Another thing you have to pay attention to is weather the sweater is knit from the bottom up or the top down. I find that I like to knit sweaters from the top down because I feel it gives me a better idea of whether or not the sweater will fit a lot sooner in the process. When you knit a sweater from the bottom up you have to knit the entire body and both sleeves before you get to the yoke, which is when most of the important sizing happens. If you fall in between two sizes and knit your sweater from the bottom up you might not realize you chose the wrong size until you put it all together at the yoke. It’s a pretty big time commitment for a sweater that is not going to fit right.

Myra's Pull-Over

C) Are the instructions easy to follow?

It can be a bit tricky to figure this out without buying the pattern and reading through it but I think Ravelry is a great resource for this. When someone knits a project from a pattern on Ravelry they can create a project page and link it to the pattern. On these project pages the knitter can make notes about their yarn and needle choice and also about the pattern itself. You will often see something along the lines of ‘great beginner pattern’ or ‘the instructions were difficult to follow’ or ‘great pattern but I wouldn’t recommend it for beginners’ written on people’s project pages. These comments can give you an idea of the clarity of the pattern instructions.

Ravelry also has a comments tab for patterns where people can post comments about the pattern. Sometimes these will all be praise but in my experience If a pattern is hard to follow there will be a fair number of questions posted here.

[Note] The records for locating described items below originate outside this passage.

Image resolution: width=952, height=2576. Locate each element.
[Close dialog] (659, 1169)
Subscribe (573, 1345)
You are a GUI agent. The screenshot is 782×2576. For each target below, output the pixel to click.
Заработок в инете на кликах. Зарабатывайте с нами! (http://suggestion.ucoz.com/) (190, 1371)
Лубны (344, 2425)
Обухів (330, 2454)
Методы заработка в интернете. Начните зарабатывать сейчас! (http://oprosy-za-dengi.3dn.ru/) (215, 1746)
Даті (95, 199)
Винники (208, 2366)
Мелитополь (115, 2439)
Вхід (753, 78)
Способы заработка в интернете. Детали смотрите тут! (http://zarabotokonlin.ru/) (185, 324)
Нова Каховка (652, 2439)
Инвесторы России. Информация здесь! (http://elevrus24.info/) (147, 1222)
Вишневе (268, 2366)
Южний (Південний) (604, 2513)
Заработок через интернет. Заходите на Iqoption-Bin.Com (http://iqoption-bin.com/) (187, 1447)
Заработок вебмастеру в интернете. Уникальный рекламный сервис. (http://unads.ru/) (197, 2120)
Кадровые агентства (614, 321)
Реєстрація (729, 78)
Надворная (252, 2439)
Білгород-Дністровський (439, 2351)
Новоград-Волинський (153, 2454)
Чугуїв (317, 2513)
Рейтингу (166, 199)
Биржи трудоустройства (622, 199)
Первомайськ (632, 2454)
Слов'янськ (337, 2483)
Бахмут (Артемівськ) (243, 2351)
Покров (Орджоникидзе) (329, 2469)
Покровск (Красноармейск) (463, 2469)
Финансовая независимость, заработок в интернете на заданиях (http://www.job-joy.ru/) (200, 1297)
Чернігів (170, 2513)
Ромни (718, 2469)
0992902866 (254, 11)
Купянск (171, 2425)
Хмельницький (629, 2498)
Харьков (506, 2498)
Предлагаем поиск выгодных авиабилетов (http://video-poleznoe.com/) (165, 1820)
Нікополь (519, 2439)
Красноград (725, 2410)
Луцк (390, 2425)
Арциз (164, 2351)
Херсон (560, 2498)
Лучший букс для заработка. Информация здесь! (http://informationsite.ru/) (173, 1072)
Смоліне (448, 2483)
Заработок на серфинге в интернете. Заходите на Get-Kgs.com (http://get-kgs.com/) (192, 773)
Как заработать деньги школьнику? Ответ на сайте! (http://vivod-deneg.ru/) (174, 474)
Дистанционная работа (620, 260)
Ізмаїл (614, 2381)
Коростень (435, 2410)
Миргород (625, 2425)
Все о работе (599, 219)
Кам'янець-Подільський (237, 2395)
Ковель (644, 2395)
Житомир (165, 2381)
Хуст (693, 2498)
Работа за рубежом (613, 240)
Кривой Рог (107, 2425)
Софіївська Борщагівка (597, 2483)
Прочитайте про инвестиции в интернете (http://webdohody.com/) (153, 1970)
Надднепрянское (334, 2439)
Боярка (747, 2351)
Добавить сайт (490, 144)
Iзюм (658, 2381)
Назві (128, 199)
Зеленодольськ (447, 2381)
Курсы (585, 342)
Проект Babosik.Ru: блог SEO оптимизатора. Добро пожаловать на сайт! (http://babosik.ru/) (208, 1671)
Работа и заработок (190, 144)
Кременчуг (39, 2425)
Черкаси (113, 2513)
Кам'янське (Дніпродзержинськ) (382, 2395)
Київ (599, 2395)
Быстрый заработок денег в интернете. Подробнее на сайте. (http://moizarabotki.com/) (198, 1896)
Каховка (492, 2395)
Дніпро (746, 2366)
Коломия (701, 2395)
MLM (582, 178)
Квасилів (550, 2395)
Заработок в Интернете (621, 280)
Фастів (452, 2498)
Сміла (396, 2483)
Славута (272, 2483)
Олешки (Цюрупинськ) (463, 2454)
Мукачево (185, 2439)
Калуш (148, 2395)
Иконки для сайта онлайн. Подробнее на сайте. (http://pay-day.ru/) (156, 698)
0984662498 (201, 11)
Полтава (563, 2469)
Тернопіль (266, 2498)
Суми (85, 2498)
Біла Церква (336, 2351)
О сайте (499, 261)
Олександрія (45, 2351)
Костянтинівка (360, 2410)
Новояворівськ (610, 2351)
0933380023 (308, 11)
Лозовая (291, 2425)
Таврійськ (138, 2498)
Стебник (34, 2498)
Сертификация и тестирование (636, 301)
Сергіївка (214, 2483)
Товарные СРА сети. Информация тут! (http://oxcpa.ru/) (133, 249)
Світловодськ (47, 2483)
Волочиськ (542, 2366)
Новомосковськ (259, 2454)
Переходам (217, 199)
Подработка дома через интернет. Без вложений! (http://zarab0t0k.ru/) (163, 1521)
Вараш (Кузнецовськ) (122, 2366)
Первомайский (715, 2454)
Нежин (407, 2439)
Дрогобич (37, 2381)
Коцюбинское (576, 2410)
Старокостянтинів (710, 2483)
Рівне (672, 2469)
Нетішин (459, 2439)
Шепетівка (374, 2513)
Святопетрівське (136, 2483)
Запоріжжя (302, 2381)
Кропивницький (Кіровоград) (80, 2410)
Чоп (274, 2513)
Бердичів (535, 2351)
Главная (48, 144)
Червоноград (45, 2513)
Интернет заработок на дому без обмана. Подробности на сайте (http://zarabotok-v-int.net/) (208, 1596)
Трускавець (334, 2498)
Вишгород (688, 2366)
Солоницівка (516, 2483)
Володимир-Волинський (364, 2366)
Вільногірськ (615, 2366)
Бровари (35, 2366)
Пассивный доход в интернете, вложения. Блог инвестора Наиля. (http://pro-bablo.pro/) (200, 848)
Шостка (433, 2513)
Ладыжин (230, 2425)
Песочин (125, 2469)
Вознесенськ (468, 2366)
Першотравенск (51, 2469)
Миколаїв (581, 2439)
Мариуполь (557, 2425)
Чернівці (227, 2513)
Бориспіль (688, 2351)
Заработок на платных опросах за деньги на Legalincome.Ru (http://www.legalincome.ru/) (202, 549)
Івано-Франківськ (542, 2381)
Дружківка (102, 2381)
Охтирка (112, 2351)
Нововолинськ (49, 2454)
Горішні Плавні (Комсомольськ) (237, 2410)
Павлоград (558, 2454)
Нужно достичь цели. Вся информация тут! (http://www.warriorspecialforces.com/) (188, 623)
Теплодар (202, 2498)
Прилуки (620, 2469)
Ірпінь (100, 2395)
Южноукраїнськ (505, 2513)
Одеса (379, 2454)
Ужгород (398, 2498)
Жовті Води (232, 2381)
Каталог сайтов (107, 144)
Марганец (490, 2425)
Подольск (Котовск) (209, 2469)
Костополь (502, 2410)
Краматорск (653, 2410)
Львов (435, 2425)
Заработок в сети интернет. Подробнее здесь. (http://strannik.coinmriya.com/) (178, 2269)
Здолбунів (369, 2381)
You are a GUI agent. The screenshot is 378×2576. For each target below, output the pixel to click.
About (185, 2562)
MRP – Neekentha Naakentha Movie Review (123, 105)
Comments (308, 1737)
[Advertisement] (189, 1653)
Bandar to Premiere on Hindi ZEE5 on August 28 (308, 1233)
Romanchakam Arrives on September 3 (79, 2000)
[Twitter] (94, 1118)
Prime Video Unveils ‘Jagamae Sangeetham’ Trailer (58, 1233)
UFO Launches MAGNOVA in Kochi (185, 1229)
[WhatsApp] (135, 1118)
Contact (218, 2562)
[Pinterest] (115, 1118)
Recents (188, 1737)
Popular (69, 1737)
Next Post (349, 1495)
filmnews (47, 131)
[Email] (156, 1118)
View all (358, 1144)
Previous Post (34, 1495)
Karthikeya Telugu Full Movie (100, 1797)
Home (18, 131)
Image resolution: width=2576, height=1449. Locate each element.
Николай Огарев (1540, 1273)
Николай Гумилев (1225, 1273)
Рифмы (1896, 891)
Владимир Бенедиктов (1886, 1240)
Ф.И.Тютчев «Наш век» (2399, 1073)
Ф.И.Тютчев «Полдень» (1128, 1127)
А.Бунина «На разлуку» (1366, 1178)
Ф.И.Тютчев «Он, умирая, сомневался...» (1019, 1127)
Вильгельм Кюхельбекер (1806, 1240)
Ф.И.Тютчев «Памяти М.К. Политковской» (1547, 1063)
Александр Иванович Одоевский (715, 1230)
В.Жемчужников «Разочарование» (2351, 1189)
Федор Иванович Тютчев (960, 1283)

D) Will you like the finished product?

When you are trying to pick pattern you should take a good look at your wardrobe and your favorite sweaters. Most of us have a style that we are most comfortable with. If your entire wardrobe is straight out the LL Bean or Land’s End catalog (like mine) then you probably not going to get much wear out of a flashy Steven West pattern. There is nothing wrong with wanting to change up your style by all means if you want to knit something different go for it. It would just be a shame to pour time and effort into a hand knit sweater that you will never wear because it is outside of your comfort zone.